There may be better tools out there that we haven’t considered, because it’s so far removed from our intuition.

Edit: Was it a Vernor Vinge book, where humans had a small (but great) advantage over more established, space-faring aliens because of their ability to handle infinites (calulus)? Whereas all aliens relied on numerical/computional approximations.

> The point of the article was that we don’t have a way of predicting the position at a point in time, without calculating all of the interim steps.

Sure. But that is true for most linear systems of PDEs as well. It has very little to do with nonlinearity. And my point is that it does not contradict universality as defined in the article, as was claimed by the author.

Aren’t chaotic systems non-linear?

It’s the non-linear PDEs that get interesting, and one is reduced to iterative approximation or computational methods, way back when I went to school for this stuff.

You are more often than not reduced to iterative numerical approximations for very simple linear PDEs as well.

Consider a simple linear PDE such as the heat equation du/dt = Δu + f(t). On a square or a circle you can solve this analytically in the frequency domain using separation of variables. But as soon as you consider an arbitrary domain (say, shaped like an elephant) you can no longer solve it in the frequency domain and need to use iterative numerical approximations.

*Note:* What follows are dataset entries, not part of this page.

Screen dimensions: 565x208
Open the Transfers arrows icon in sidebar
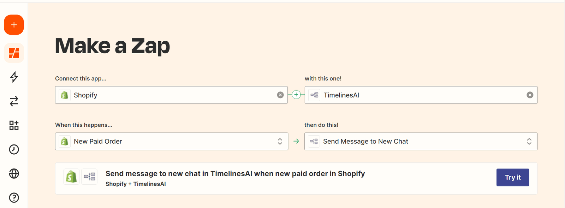click(13, 101)
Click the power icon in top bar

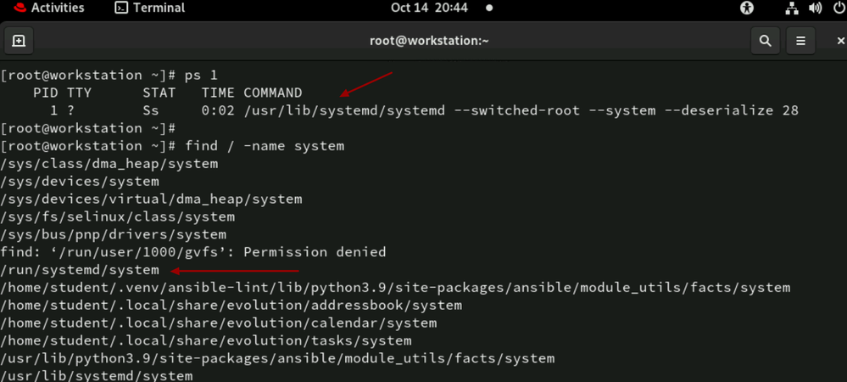tap(838, 8)
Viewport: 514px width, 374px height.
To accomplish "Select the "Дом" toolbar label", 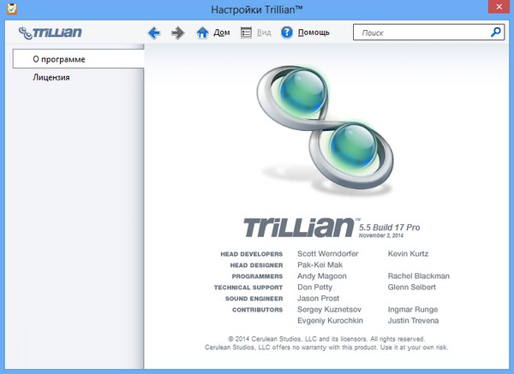I will click(x=221, y=33).
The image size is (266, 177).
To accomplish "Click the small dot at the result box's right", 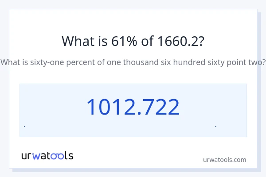I will [215, 127].
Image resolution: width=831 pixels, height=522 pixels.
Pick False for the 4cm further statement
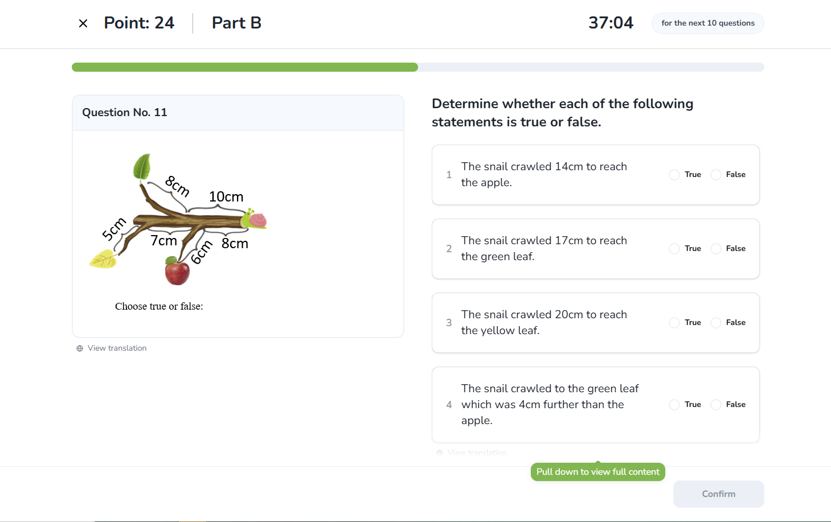click(716, 405)
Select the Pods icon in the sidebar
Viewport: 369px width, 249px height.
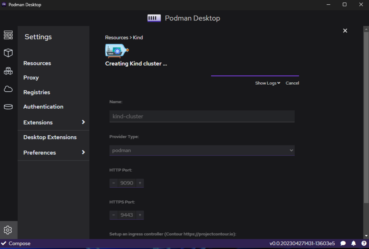coord(8,71)
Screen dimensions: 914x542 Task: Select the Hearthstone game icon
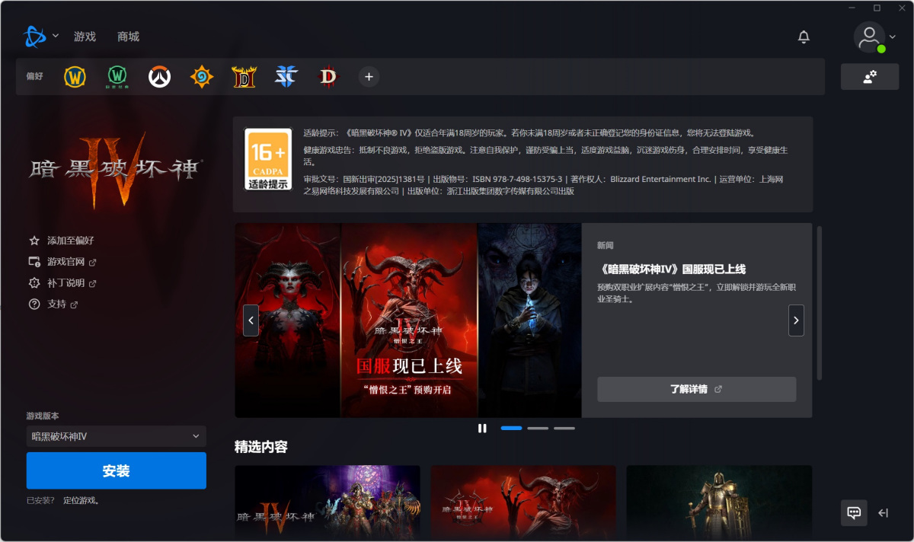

Is it possible that we might discover some new branch of (say) calculus that produces an exact formula for position as a function of time? (To my amateur eyes it looks like a tricky integral.) If so, this does appear to be merely a weakness of iterative simulation.

Or can we prove that there is no simple exact formula?

This is a good question and the answer depends on what you mean by formula.

One could probably show that there exists no formula using a finite number of +,*,/,^. However one might be able to define functions which together with a finite number of operations from above allow to express solutions. However it is likely that calculating those helper functions even when they are well studied and known is basically solving a slightly different differential equation (or as you said integration problem).